Mariners Island Boulevard has unique challenges as it runs a divide through San Mateo and Foster City. The street itself is subject to San Mateo’s parking ordinances, however the southeastern curb near Third Avenue before it loops around Bridgepointe marks the beginning of Foster City.
Oversized vehicles are allowed to park on the side of the road closest to Foster City because it’s primarily commercial properties, said San Mateo police Sgt. Tim Sullivan.
Although oversized vehicles are permitted, police have responded by enforcing other applicable rules, Sullivan said.
“Some people are seeing that that’s a possible place to park and they are taking advantage of that. So we’re following up with enforcement of, even though we can’t write a ticket for oversized vehicles on that south side stretch of Mariners (Island Boulevard), we can issue a violation for the 72-hour rule,” Sullivan said.
A citywide rule is that no vehicle is allowed to stay parked for more than 72 hours on any street. The ticket for an oversized vehicle is $45, but those who violate the 72-hour rule are subject to a $145 fine or even having their vehicle towed, Sullivan said.

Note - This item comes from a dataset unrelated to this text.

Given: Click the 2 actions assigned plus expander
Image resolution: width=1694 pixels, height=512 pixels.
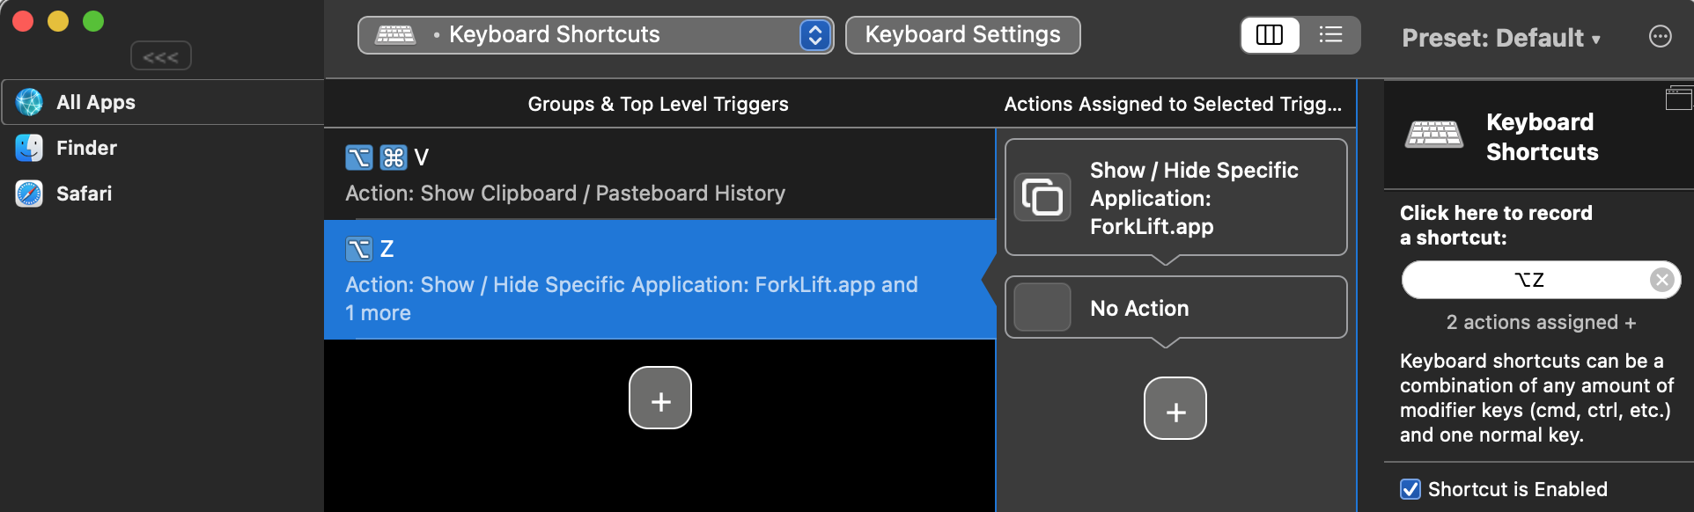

Although Mariners Island Boulevard presents a unique challenge, throughout the city people have generally been following the rules, Sullivan said.
City Manager Larry Patterson said the law was created in response to frustrated residents and, although the majority of people have complied, Mariners Island Boulevard is still being evaluated.
“It’s a little bit of an odd area over there. But we are looking at that. Because the intent wasn’t just to move them to a different location, but the intent was to have the owners take some responsibility and park them appropriately,” Patterson said.
Oversized vehicles can still be parked on non-residential streets such as on portions of El Camino Real. But when purchasing a boat or motor home, a buyer needs to consider whether they have the land or resources to store it, said Ben Toy, president of the San Mateo United Homeowners Association.
In 2011, SMUHA was a driving force that pushed for the oversized vehicle ordinance with safety and aesthetics in mind, Toy said.
“SMUHA got involved because, generally we don’t take a position unless enough of the associations vote for it, and in this case it was unanimous. Almost all of the associations voted to stand behind and push for this [ordinance],” Toy said. “It’s about being courteous to your fellow citizens out there.”